Crusan, D., Plakans, L., & Gebril, A. (2016). Writing assessment literacy: Surveying
second language teachers’ knowledge, beliefs, and practices. Assessing Writing,
28, 43-56. doi:10.1016/j.asw.2016.03.001.
Deborah Crusan is professor of TESOL/Applied Linguistics at Wright State University, Dayton, OH. Her work has appeared in Across the Disciplines, Assessing Writing, The Companion to Language Assessment, The Encyclopedia of Applied Linguistics, English for Specific Purposes, Language Testing, TESOL Quarterly, The Norton Field Guide, and edited collections on second language writing. Her research interests include writing placement, writing teacher education, and the politics of assessment. Her book, Assessment in the Second Language Writing Classroom, was published by University of Michigan Press. Currently, she serves on the TESOL International Association Board of Directors and as Board Liaison to the Publishing Professional Committee.

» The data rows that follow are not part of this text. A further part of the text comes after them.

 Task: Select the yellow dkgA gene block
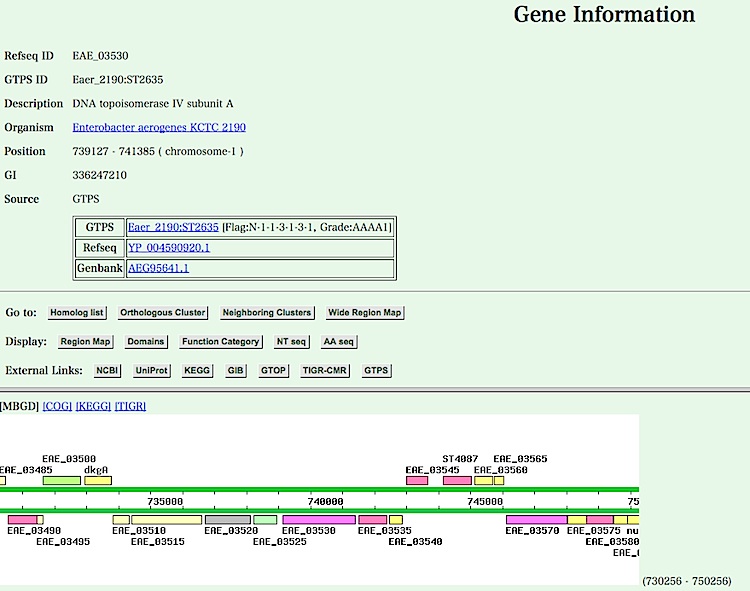[x=97, y=481]
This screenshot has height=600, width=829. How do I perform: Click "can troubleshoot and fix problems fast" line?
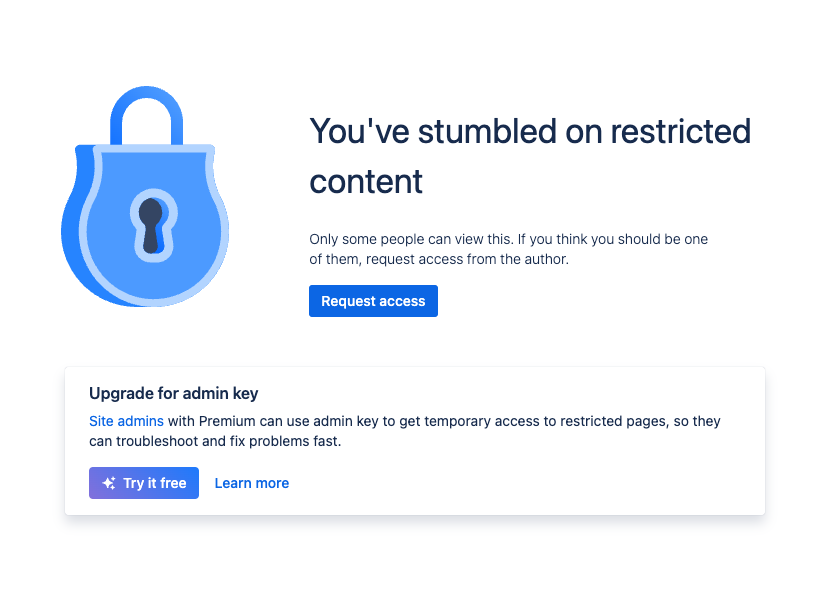(x=215, y=441)
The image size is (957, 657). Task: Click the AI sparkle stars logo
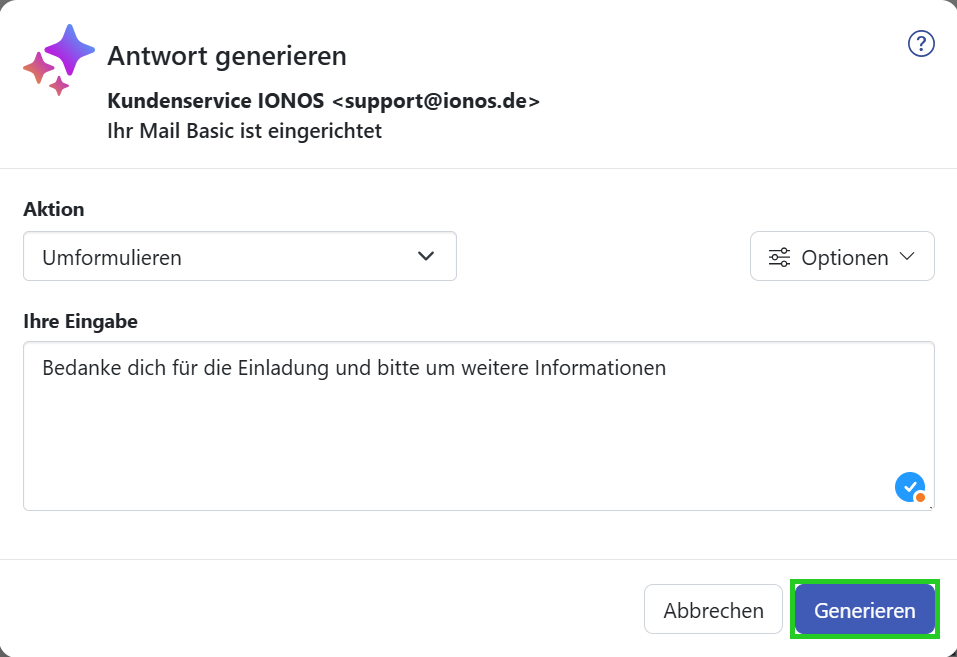pos(59,60)
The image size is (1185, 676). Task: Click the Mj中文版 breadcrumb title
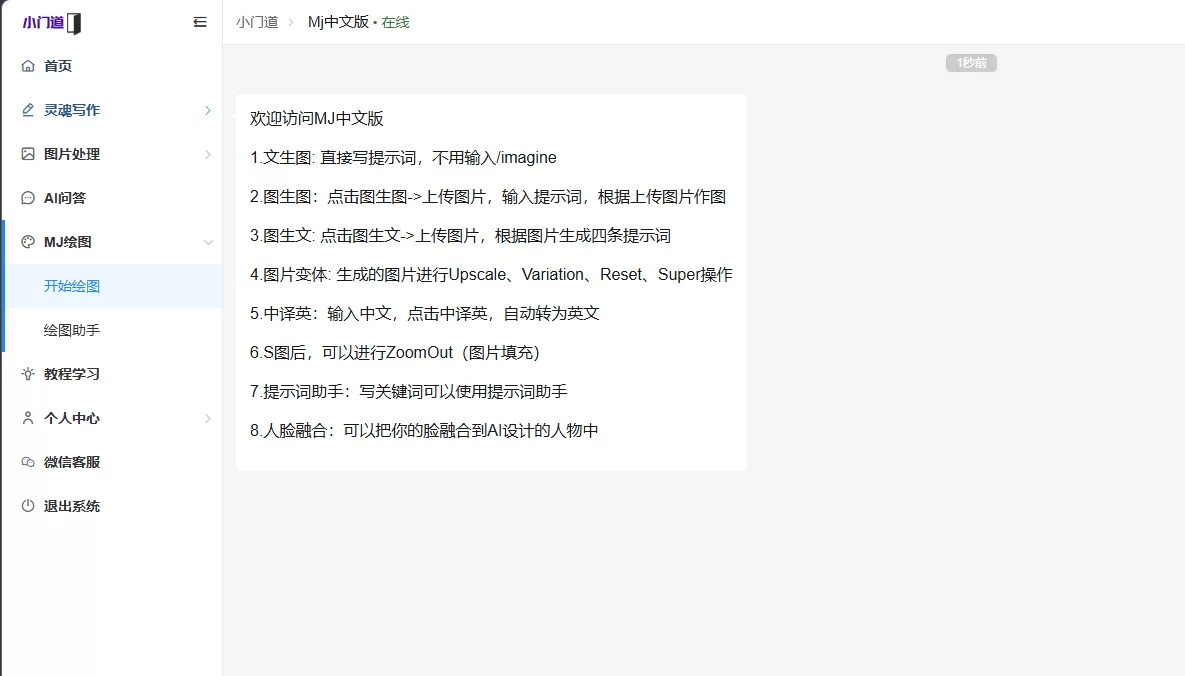pyautogui.click(x=338, y=22)
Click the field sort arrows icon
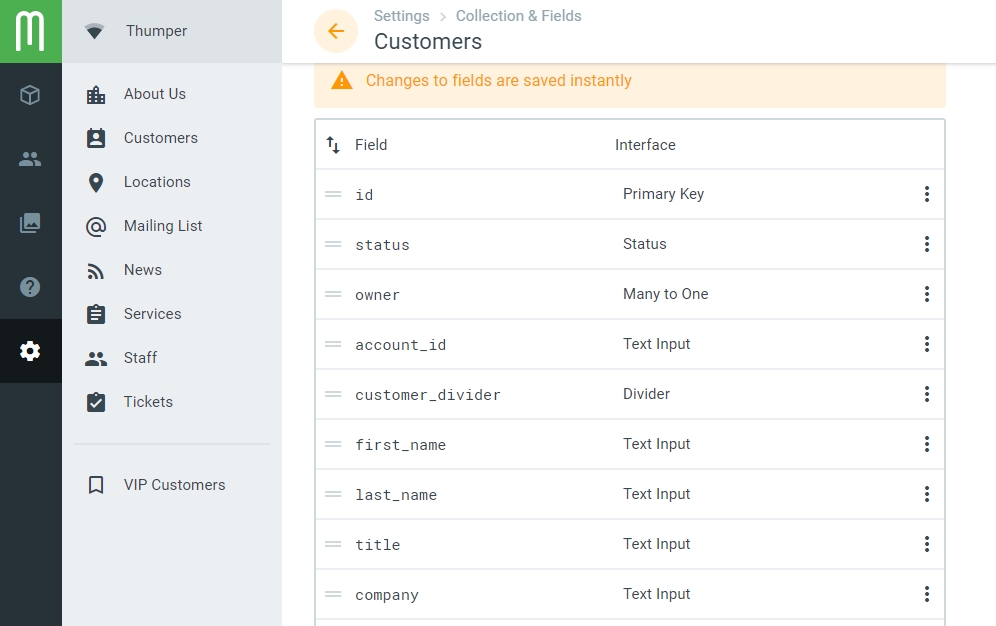The height and width of the screenshot is (626, 996). tap(333, 145)
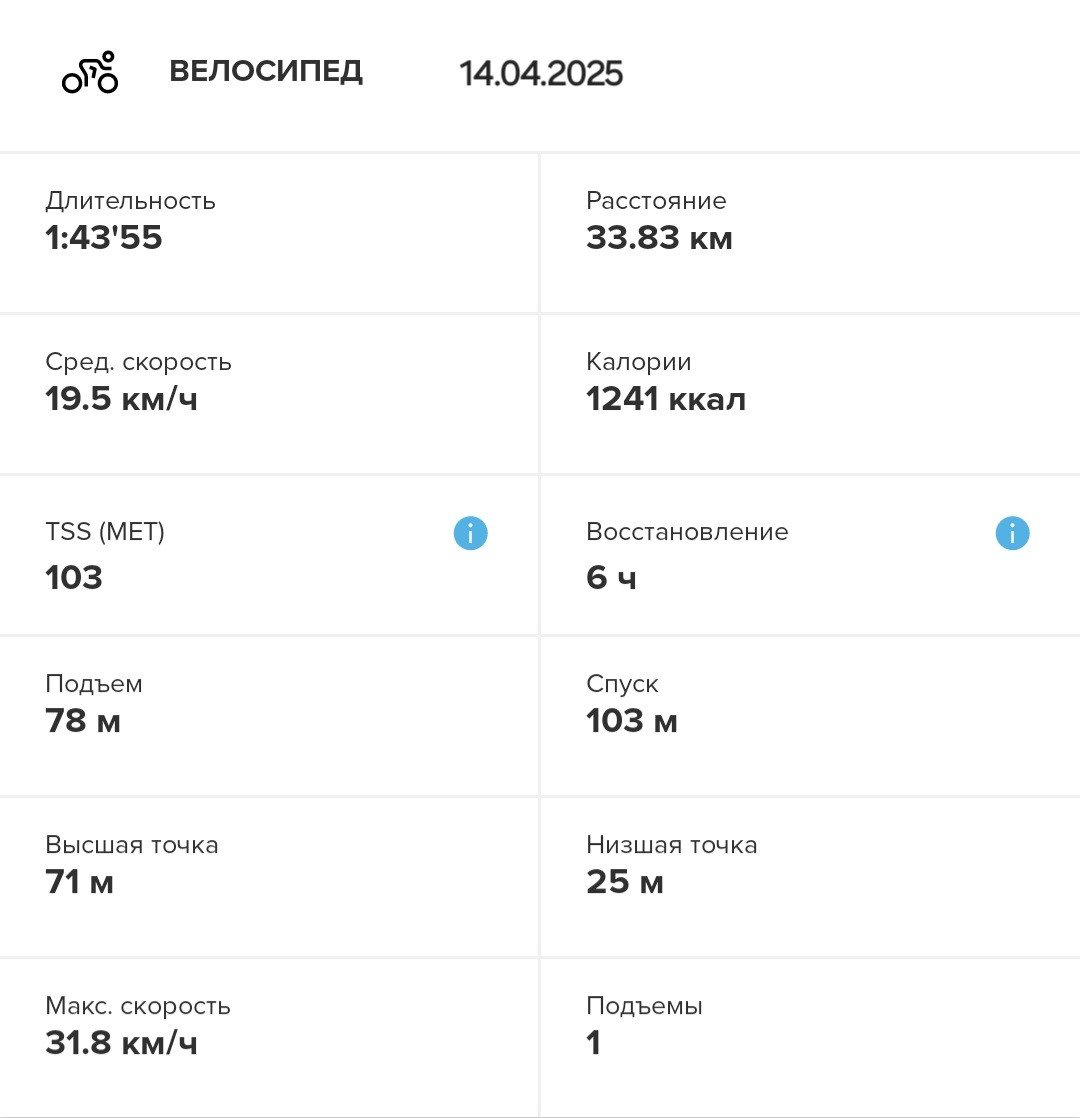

A new apologia for the timed impromptu writing test
Georgia State University, USA
In 1995, Edward White wrote that the timed impromptu writing test was “under attack from all sides as formulaic, unresponsive to the nature of writing, and destructive to the curriculum” (p. 30). Despite numerous critiques of timed impromptu writing, this form of writing assessment is still frequent in classroom and large-scale assessment alike. In this talk I will discuss the history of the timed impromptu essay from the perspectives of composition teaching and second language assessment, placing second language writing assessment at the intersection of these two disciplines. Important considerations in deciding whether and when writing should be assessed through a timed impromptu test include considerations of reliability, validity, practicality, and impact (i.e., consequences to students, teachers, and other stakeholders), and, most importantly, test purpose. Following Manchon's (2011) distinction of learning-to-write and writing-to-learn language, I distinguish between assessing writing and assessing language through writing, focusing in particular on the implications of this distinction for justifying the use of timed impromptu writing vis-à-vis its alternatives for four main test purposes: proficiency, placement, achievement, and diagnosis. I also discuss the implications of the distinction between assessing writing and assessing language through writing for task design and scoring methods, including the computer scoring of writing.
Sara Cushing is Professor of Applied Linguistics at Georgia State University. She received her Ph.D. in Applied Linguistics from UCLA. She has published research in the areas of assessment, second language writing, and teacher education, and is the author of Assessing Writing (2002, Cambridge University Press). She has been invited to speak and conduct workshops on second language writing assessment throughout the world, most recently in Norway, the United Kingdom, South Korea, and Thailand. Her current research focuses on assessing integrated skills and the use of automated scoring for second language writing.